# SUPPLIED INFORMATION
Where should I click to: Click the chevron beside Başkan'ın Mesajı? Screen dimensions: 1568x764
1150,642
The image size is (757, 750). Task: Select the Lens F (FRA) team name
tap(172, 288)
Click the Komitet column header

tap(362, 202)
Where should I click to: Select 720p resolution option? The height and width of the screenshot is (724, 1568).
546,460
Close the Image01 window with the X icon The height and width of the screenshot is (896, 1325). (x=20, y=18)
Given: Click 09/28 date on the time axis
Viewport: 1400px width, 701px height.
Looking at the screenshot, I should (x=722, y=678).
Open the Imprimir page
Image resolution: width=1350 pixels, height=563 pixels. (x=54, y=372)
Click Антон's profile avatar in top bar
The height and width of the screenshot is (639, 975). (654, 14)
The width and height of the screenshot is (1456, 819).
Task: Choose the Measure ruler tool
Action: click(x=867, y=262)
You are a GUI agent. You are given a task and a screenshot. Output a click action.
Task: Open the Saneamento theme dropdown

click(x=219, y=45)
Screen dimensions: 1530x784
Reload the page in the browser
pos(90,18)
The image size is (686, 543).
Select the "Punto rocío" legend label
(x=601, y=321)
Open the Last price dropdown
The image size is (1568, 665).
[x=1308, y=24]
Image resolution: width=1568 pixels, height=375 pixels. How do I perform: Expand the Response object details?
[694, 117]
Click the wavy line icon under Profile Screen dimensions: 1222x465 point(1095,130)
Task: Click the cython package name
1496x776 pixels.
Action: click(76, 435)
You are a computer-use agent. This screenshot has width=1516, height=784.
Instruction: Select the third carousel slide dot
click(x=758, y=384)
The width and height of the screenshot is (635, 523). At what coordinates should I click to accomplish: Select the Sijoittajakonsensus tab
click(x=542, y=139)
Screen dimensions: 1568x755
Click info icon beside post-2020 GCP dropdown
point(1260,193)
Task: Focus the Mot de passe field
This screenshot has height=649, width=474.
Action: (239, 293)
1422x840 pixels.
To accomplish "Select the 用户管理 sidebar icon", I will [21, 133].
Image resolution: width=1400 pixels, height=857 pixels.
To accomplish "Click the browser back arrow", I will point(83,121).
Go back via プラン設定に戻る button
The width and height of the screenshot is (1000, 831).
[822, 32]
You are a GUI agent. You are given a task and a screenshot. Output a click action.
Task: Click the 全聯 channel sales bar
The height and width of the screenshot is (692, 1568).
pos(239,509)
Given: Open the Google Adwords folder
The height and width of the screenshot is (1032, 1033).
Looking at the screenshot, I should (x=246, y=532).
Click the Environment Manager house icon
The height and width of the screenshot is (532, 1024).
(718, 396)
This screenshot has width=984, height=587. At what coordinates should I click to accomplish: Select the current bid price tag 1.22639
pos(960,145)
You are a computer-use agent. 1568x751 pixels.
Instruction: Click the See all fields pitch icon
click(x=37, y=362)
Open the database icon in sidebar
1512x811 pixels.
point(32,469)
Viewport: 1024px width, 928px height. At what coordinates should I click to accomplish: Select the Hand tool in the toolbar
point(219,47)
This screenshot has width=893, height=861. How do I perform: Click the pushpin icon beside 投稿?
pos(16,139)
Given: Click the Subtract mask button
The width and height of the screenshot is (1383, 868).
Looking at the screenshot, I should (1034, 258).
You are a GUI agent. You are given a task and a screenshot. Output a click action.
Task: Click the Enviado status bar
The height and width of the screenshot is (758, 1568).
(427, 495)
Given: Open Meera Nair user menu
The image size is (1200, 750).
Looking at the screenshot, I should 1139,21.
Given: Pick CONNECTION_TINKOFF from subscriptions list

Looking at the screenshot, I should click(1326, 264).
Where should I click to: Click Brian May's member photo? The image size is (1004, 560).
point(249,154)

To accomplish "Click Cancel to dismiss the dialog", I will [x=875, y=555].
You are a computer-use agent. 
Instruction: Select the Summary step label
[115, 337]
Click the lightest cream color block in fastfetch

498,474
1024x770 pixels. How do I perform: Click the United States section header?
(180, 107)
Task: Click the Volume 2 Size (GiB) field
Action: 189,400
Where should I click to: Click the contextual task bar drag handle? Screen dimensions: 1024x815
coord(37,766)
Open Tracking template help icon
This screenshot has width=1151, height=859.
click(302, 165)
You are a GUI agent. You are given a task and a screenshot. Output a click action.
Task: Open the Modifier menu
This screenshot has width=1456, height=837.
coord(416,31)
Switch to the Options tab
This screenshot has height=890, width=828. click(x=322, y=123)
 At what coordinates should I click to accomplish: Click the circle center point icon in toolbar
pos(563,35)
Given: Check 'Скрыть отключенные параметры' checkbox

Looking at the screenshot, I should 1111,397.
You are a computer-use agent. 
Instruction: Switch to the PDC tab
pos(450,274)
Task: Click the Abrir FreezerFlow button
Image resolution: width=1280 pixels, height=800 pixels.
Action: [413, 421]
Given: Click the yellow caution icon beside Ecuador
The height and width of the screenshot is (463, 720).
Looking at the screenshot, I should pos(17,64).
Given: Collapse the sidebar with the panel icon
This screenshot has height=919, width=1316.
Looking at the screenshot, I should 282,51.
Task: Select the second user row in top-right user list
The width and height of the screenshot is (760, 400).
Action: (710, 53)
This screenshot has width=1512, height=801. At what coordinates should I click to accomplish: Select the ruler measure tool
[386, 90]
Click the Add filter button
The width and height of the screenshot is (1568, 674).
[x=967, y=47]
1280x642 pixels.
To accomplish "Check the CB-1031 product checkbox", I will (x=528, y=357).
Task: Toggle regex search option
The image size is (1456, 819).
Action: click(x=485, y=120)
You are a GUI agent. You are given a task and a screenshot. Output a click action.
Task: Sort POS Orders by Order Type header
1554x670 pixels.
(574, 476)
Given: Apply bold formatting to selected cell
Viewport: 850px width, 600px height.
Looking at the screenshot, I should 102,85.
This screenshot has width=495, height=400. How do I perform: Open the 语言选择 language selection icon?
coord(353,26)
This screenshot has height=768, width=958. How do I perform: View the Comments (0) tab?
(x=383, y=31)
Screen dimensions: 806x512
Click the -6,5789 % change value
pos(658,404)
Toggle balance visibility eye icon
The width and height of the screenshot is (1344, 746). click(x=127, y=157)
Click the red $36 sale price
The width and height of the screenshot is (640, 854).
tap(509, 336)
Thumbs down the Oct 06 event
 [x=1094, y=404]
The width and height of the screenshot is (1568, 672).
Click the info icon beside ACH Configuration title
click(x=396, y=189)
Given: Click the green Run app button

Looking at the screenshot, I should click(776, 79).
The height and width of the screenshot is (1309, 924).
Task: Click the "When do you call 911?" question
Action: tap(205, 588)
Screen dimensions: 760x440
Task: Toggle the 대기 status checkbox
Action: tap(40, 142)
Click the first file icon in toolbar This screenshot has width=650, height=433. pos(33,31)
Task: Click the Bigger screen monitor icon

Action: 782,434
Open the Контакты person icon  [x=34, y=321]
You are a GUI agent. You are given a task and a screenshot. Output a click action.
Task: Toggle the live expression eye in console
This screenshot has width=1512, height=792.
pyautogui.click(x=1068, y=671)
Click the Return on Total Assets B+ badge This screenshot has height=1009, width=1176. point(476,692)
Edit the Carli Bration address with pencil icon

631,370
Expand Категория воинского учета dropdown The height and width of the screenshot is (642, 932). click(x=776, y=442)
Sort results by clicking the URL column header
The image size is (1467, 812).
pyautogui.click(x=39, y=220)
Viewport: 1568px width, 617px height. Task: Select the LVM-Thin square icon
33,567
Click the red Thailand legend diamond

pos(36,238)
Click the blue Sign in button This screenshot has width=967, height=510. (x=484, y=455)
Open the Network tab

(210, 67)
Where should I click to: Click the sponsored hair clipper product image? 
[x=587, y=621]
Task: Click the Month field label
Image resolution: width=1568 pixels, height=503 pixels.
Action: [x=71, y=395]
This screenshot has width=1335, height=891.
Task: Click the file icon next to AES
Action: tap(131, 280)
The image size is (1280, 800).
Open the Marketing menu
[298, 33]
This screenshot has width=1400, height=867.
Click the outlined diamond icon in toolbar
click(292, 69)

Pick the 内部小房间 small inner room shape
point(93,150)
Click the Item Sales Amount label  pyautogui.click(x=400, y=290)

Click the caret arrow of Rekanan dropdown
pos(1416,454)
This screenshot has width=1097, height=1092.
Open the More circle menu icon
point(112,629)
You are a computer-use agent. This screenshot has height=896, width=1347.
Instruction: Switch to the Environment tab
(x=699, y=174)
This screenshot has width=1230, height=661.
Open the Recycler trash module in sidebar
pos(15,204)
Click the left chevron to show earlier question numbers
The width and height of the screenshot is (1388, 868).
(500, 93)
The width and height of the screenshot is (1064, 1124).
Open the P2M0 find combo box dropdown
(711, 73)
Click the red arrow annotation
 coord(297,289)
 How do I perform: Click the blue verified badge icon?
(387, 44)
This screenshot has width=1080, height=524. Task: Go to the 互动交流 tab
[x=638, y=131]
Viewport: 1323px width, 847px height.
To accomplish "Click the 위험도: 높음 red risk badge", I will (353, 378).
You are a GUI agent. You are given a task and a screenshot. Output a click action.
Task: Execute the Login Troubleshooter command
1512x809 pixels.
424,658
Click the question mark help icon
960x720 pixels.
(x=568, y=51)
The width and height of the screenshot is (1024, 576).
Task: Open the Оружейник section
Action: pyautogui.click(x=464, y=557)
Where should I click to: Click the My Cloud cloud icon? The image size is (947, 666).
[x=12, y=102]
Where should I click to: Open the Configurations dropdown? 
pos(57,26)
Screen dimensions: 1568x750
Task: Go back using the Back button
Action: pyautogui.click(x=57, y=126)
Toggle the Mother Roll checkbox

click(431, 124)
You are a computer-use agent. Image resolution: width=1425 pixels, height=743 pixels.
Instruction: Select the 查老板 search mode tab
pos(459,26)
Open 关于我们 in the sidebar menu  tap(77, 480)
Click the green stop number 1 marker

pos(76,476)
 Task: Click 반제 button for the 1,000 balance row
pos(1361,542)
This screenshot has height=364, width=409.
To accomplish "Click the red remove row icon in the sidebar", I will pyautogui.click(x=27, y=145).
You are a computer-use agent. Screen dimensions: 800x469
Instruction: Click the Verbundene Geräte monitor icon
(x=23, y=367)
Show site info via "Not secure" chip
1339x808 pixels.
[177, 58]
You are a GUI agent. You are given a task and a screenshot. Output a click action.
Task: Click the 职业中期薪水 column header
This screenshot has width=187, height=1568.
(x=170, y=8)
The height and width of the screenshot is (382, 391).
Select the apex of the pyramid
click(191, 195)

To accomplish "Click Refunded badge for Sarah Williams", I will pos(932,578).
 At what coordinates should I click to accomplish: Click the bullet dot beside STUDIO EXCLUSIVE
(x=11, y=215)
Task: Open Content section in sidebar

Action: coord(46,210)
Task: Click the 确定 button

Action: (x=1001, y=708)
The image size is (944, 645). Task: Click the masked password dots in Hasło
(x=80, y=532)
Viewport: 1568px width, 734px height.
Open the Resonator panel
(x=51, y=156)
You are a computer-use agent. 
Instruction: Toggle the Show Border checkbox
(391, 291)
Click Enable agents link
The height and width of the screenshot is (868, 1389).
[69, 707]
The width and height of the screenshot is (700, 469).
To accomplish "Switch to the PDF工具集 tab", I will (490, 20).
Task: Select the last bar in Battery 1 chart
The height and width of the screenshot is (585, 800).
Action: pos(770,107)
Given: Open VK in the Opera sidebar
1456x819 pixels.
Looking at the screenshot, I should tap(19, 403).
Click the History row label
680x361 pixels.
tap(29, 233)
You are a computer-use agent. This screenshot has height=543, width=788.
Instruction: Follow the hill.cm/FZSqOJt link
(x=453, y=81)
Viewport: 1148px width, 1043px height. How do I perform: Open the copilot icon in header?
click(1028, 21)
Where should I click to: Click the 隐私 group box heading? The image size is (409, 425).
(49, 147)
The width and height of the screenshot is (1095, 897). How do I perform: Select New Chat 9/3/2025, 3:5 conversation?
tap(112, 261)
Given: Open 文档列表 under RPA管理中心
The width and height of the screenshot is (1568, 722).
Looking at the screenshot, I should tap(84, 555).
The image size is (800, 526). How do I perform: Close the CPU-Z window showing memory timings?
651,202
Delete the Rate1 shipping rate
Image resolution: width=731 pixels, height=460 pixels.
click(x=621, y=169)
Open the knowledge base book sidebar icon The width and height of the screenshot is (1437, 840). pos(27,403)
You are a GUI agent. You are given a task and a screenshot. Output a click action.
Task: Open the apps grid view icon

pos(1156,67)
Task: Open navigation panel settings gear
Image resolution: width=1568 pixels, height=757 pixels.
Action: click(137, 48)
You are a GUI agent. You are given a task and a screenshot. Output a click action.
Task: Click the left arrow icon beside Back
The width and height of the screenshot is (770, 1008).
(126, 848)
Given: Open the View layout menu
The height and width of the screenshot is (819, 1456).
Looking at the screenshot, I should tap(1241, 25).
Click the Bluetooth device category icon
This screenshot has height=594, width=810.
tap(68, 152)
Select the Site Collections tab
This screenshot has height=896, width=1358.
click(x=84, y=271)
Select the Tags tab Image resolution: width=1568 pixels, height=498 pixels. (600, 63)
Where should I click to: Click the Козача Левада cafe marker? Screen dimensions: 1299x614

# TASK OBJECTIVE
Write out every line in full from the line containing "The width and height of the screenshot is (700, 469)." through the line containing "Action: pos(770,107)", moving each coordinate in the answers up by 91.

# EXPECTED ANSWER
The width and height of the screenshot is (700, 469).
To accomplish "Switch to the PDF工具集 tab", I will (581, 111).
Task: Select the last bar in Battery 1 chart
The height and width of the screenshot is (585, 800).
Action: pos(861,198)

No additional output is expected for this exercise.